▶ [Task objective]
Filter these entries, keeping only lines that hold the word "value".

Records excerpted from a collection:
★ ★ ★ ★ ★ ★ ★

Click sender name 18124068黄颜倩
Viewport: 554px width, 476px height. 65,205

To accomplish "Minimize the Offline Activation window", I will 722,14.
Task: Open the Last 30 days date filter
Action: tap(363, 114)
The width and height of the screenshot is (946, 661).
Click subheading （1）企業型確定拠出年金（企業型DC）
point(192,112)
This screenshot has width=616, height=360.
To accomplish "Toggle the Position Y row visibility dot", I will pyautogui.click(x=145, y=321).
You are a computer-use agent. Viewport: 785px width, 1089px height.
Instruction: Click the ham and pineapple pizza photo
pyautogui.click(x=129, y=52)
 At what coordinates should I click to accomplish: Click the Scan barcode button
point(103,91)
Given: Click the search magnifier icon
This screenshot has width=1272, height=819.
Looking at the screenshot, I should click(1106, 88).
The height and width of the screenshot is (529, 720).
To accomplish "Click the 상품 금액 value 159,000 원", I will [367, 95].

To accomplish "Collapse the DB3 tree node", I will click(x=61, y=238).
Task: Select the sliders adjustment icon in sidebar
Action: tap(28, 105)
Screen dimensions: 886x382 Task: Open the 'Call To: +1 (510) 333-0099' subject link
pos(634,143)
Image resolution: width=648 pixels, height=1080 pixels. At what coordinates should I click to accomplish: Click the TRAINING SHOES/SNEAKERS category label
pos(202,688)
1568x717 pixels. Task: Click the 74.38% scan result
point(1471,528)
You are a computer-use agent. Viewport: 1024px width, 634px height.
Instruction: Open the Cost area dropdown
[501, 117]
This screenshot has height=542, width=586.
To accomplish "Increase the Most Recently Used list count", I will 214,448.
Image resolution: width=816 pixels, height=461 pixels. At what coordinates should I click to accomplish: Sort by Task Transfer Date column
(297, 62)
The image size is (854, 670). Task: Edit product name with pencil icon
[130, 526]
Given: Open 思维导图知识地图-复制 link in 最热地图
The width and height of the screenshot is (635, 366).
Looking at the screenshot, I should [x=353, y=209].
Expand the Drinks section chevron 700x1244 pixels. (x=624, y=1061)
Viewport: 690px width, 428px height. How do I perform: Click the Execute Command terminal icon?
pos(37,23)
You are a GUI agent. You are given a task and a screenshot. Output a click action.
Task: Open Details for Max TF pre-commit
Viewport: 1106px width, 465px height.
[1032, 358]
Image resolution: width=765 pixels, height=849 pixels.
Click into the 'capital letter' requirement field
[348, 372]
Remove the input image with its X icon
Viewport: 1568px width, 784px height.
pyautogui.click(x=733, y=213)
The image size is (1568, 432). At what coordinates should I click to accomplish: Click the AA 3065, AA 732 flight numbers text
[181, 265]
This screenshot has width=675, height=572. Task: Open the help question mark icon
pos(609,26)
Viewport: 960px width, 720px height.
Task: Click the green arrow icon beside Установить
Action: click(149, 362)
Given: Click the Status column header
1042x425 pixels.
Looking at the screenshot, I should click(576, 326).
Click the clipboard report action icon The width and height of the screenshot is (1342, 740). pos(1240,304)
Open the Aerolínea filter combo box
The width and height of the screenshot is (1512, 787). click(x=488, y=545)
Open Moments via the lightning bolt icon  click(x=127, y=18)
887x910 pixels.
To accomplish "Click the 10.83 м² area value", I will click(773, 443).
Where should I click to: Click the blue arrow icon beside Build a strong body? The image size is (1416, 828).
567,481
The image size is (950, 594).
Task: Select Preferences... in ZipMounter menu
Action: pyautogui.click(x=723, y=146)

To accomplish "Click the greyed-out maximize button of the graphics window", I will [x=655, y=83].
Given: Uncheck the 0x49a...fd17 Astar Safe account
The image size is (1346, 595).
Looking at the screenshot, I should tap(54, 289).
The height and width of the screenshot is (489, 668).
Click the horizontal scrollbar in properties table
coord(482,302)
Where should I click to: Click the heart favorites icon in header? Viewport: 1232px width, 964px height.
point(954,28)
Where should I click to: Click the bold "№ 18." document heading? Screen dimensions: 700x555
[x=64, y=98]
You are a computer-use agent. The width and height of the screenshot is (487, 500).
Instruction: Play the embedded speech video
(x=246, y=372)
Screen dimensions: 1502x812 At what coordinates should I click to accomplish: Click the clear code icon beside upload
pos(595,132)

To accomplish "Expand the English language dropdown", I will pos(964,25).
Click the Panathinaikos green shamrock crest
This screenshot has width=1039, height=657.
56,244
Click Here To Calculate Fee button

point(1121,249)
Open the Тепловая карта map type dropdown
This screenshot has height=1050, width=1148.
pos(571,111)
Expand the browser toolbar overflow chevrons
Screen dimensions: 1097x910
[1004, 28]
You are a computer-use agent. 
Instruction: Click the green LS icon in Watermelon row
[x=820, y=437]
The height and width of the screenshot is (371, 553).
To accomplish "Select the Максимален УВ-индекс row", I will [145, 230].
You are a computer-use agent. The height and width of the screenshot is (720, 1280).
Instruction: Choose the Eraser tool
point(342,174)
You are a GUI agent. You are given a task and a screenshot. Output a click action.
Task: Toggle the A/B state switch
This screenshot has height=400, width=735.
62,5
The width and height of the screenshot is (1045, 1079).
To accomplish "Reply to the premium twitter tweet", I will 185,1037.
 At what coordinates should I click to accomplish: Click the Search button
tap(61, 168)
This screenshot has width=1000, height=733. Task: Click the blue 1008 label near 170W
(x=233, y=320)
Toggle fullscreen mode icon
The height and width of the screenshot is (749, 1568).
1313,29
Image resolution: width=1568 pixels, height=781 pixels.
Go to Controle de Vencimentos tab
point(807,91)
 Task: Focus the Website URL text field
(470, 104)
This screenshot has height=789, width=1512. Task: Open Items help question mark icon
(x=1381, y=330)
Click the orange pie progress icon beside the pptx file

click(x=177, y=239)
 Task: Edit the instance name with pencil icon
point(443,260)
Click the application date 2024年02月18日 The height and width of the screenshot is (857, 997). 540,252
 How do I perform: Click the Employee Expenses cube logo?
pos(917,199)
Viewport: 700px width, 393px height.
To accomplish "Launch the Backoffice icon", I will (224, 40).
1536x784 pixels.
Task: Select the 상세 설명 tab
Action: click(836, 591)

★ ★ ★ ★ ★ ★ ★

▶ [Answer below]
To accomplish "Click the 상품 금액 value 159,000 원", I will [367, 95].
To accomplish "Click the 10.83 м² area value", I will click(773, 443).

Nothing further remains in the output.